To Tell a Good Story You Have to Listen

If you pick up a book on how to write or tell a story, somewhere in it will be the following advice:

Listen.

From a fiction standpoint, listening is a great way to capture and understand dialogue. You can also steal find some interesting stories when you listen to others.

But in today’s social media rich world, if you’re telling your business story, listening becomes much more than that. 

Listening becomes a way to connect with people, build relationships and scout new prospects.

Like most writers, I have a dual professional persona. I write for clients helping to tell their stories and I write for myself, telling mine.

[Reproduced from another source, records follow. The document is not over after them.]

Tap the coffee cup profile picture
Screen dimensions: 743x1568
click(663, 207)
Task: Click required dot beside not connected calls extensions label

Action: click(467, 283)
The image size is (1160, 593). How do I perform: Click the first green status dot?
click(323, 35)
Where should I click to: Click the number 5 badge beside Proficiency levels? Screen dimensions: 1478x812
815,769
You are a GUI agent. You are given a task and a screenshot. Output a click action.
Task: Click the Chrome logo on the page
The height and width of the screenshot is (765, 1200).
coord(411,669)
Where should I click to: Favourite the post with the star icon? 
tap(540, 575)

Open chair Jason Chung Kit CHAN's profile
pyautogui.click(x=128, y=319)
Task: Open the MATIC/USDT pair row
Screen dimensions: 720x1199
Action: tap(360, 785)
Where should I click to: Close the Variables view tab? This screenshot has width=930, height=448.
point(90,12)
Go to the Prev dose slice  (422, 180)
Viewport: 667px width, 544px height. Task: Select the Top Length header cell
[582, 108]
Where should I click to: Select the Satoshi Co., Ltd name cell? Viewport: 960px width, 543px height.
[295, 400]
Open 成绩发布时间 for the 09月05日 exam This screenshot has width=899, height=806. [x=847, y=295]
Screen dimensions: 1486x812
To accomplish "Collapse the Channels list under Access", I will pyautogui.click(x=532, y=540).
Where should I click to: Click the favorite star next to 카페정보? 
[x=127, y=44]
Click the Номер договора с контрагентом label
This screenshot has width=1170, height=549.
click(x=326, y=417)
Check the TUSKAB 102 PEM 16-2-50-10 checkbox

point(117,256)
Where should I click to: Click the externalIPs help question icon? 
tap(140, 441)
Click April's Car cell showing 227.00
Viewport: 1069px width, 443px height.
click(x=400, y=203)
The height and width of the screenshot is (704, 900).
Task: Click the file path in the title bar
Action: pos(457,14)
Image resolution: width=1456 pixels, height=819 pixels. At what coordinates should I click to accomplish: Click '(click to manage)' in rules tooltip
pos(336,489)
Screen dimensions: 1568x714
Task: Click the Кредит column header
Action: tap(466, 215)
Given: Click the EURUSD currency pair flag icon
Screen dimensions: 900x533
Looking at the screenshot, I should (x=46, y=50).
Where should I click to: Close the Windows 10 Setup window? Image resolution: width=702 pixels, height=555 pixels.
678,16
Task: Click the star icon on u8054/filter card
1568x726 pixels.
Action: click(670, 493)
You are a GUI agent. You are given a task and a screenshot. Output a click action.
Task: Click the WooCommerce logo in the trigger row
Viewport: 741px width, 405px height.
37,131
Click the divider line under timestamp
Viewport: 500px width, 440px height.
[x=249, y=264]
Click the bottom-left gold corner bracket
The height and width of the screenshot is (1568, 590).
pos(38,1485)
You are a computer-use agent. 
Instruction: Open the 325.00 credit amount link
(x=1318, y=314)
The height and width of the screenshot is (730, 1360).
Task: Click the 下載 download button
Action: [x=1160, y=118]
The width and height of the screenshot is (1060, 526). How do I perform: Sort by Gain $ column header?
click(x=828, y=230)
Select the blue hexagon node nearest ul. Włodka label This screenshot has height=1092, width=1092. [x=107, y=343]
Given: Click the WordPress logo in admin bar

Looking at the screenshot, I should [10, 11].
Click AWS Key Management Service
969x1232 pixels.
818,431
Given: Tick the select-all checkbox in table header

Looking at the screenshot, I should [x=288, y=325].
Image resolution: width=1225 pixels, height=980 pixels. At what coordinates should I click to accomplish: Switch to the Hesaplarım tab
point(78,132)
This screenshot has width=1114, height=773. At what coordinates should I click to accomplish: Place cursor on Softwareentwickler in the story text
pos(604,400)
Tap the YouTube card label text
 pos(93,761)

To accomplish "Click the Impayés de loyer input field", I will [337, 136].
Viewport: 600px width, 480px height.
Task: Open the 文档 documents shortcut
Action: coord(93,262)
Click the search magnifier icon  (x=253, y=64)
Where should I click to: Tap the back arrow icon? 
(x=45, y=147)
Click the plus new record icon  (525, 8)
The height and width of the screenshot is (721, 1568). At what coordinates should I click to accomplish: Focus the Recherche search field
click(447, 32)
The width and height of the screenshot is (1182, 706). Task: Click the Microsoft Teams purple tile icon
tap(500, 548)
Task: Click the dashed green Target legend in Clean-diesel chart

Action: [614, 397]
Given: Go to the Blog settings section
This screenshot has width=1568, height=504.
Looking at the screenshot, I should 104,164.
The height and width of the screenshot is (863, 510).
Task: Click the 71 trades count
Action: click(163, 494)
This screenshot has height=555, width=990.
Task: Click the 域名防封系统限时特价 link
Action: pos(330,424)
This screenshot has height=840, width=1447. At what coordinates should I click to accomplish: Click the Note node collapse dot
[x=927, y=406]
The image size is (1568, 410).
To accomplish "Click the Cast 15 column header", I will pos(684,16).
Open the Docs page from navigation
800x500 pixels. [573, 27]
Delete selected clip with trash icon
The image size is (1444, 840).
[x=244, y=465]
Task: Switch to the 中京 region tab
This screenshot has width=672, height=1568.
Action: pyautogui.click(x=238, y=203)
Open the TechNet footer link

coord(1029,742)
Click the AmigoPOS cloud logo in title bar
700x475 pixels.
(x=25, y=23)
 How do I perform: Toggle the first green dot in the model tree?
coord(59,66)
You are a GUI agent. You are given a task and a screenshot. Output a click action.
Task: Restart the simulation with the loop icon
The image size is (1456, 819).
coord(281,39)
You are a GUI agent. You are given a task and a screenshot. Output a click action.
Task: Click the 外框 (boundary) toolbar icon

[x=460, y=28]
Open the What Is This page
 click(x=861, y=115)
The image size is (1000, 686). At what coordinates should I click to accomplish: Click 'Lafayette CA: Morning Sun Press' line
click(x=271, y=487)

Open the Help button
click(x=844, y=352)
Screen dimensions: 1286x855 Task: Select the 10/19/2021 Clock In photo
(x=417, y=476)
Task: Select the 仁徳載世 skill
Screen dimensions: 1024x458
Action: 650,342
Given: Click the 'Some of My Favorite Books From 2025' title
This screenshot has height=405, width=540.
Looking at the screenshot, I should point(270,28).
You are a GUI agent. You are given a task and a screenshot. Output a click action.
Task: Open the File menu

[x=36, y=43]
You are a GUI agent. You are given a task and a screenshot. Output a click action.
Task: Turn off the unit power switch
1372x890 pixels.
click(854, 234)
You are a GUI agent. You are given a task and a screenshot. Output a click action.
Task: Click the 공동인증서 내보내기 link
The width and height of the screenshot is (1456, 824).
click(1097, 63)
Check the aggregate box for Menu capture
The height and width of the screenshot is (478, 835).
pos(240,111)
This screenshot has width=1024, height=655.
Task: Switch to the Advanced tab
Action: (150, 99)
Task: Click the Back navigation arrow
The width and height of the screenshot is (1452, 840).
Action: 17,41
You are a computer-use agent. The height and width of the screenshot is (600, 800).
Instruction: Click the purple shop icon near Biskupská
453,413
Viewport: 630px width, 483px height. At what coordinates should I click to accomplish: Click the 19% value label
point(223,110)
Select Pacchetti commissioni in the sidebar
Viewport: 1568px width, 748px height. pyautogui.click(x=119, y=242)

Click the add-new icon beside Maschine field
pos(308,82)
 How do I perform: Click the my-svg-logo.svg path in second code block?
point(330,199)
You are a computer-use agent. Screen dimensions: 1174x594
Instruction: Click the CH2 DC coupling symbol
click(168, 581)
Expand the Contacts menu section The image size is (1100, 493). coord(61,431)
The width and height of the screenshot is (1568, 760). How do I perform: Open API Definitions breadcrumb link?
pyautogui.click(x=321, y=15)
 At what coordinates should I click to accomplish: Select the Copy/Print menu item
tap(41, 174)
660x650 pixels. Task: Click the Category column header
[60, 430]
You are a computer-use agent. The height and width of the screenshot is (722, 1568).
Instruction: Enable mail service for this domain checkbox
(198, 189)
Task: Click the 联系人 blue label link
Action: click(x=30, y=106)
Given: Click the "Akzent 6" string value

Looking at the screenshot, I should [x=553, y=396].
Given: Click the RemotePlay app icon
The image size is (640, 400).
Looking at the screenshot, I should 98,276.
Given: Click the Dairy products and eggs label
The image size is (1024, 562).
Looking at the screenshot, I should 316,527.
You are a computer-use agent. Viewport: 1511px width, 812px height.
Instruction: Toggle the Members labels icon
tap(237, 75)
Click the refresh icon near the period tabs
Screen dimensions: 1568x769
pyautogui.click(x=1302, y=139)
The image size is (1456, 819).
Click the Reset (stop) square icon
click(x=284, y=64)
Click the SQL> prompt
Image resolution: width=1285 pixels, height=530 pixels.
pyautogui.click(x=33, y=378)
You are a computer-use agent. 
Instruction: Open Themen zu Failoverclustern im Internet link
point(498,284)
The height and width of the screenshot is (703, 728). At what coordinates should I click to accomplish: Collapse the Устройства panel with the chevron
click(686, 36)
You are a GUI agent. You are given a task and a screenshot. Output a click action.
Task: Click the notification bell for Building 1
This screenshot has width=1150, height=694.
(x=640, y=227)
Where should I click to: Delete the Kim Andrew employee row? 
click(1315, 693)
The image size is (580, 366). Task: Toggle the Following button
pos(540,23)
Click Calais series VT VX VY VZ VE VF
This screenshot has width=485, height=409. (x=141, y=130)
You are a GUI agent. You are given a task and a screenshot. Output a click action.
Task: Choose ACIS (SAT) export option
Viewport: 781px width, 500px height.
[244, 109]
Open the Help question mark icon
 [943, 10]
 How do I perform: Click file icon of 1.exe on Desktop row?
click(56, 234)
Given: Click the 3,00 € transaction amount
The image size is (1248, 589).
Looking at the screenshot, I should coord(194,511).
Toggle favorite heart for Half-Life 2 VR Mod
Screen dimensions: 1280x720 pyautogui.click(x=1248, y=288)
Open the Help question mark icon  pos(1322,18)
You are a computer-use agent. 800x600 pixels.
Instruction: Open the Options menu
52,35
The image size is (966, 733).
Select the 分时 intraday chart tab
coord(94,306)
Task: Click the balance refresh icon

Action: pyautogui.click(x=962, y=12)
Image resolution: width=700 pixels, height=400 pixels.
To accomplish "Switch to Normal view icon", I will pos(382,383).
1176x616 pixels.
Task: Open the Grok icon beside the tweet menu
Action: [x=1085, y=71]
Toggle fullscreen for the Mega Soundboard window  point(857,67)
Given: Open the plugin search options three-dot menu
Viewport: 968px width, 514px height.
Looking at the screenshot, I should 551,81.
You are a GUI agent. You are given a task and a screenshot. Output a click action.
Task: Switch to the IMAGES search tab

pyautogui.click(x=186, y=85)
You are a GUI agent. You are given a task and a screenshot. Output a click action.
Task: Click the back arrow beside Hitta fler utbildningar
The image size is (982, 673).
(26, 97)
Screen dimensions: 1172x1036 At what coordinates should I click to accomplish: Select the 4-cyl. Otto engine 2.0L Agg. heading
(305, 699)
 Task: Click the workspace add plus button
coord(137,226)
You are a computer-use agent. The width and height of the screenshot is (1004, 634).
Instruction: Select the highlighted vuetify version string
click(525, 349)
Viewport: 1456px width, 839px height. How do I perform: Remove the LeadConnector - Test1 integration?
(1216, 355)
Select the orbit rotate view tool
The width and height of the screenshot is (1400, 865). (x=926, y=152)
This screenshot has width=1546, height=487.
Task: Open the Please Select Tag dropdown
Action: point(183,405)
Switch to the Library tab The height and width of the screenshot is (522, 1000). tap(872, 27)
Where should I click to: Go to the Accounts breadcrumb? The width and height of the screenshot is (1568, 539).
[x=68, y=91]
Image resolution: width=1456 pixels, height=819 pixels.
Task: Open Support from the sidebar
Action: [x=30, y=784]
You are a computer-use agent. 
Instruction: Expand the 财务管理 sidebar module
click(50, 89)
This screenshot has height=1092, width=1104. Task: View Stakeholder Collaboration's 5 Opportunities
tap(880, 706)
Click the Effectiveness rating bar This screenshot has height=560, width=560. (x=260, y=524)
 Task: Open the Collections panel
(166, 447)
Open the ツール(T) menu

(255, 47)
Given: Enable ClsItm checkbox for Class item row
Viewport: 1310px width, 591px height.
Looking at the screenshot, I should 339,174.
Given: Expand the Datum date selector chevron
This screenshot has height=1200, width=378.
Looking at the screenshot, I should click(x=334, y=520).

Recently I came across a writing conference I was considering. Truth be told, I’m always coming across writing conferences I’m thinking about attending but this one was economical, well-known and located in the heart of the publishing world. I did what any normal writer in today’s world would do – I tweeted my possible interest, including the @name for the organization hosting the conference.

 

That was three weeks ago and crickets.

 

This organization is much larger than I am and I have no doubt they will sell out on this conference but compare that to a conversation I had with another writer’s conference organizer.

I phoned her to find out if my favorite living author still had room in his session. Not only did I get an answer to my question but we talked about him and his latest book. We laughed about how writers always think every story they write will turn into a major motion picture. We wonder if we’ll have any say into the casting.

Writers are dreamers. If I had more of an entrepreneurial spirit, I would host a joint conference for writers and people who play the lottery all the time. I digress. She gave me…

 

Personalized attention.

 

So which one am I attending?

Is that even a question?

 

You cannot form a relationship or “kinship,” as Gini Dietrich refers to it in her book Spin Sucks, without listening. Listening in person, listening online, being present in conversations. We’ve received a gift in that it’s easy to hear when someone is talking about us on social media. If you get labeled as someone who doesn’t listen you’ll find fewer people are interested in being a part of your story.

 

If you want to tell a good story, you have to listen.